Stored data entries
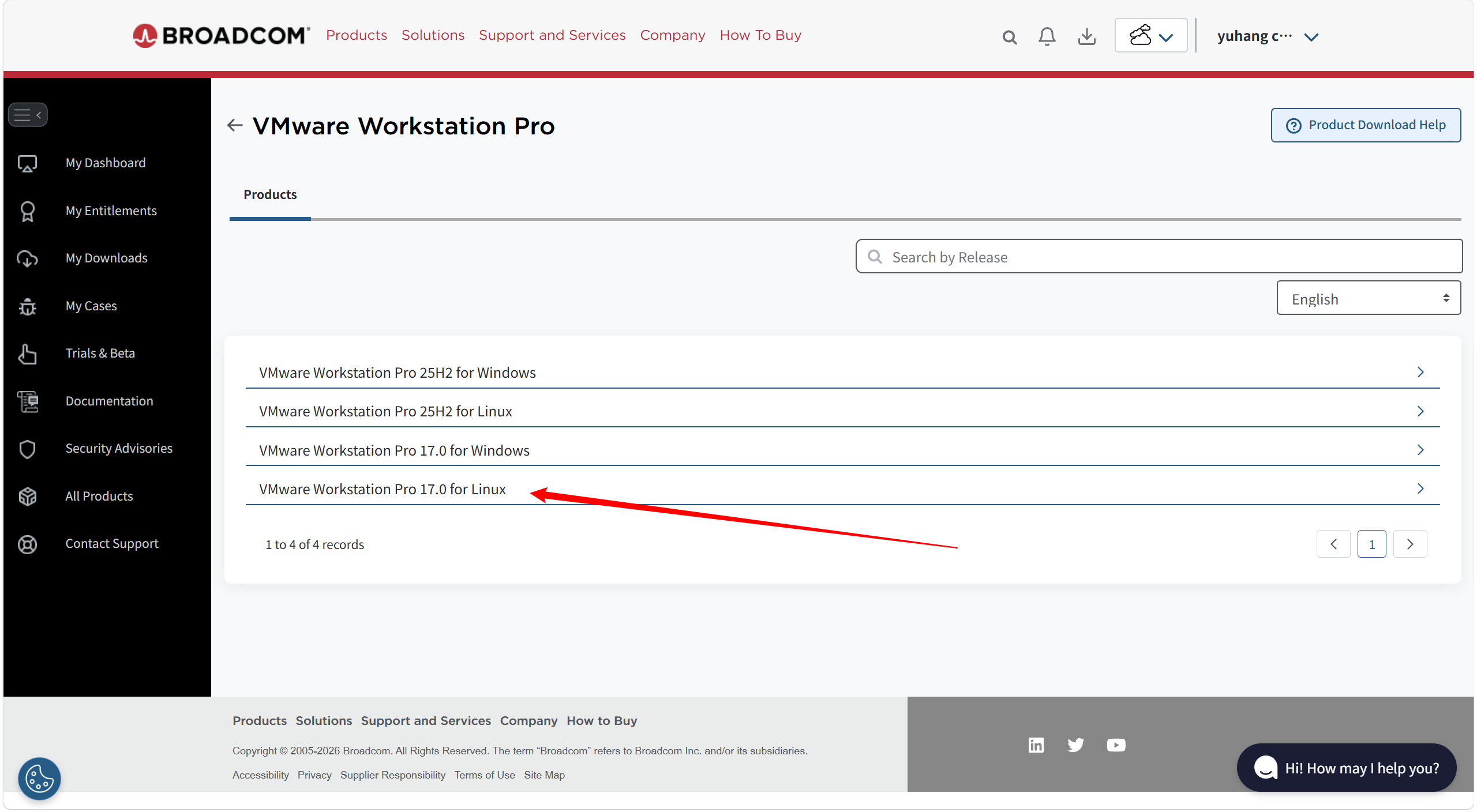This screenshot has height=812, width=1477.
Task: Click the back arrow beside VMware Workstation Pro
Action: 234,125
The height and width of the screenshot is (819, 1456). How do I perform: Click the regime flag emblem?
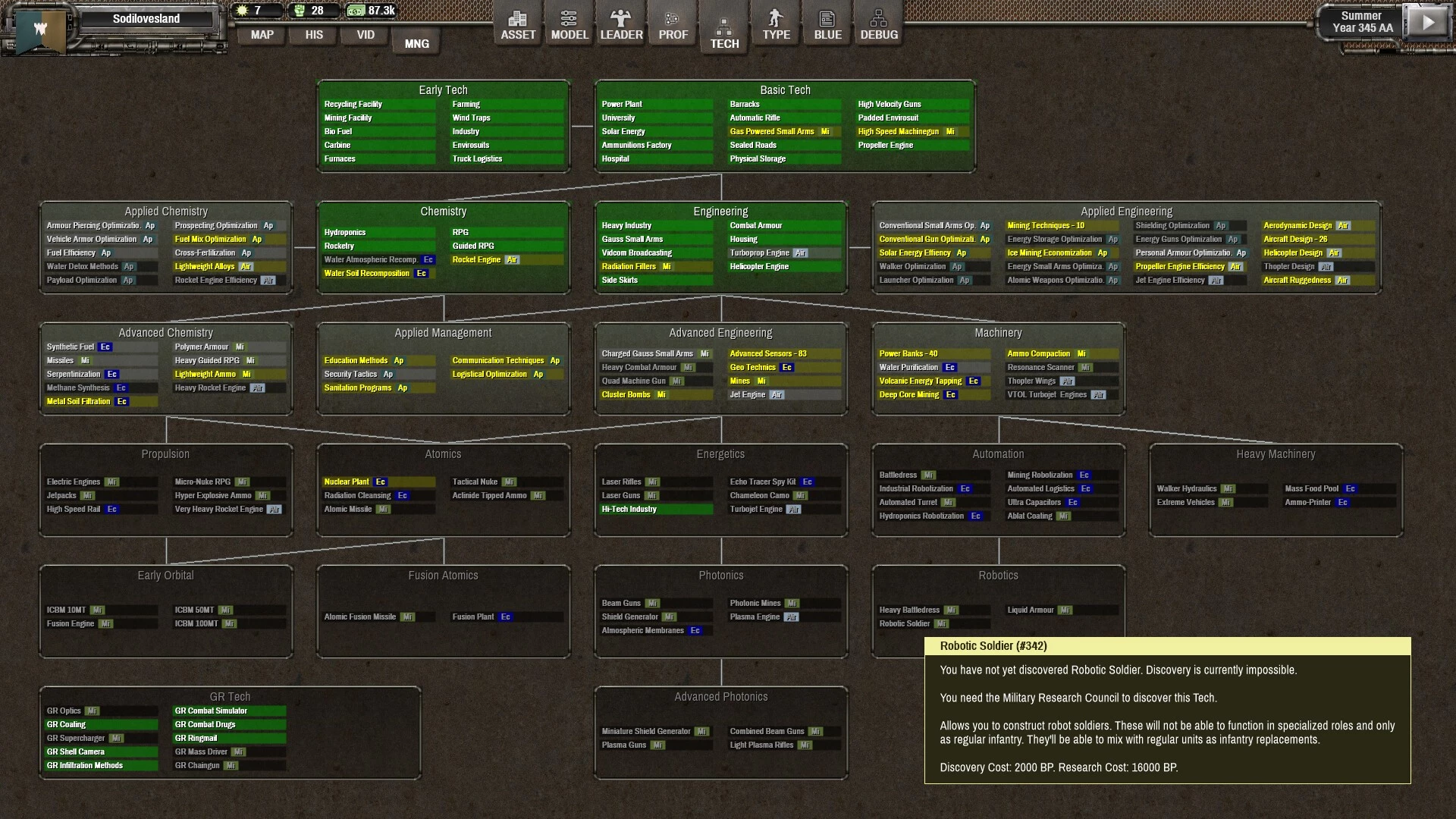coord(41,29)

## Aim of the exercise
Please retype exactly the lines from the one containing "The height and" to the last line of the records above, both included, without any pictures.

## The completed task
The height and width of the screenshot is (819, 1456). How do I perform: Click the regime flag emblem?
coord(41,29)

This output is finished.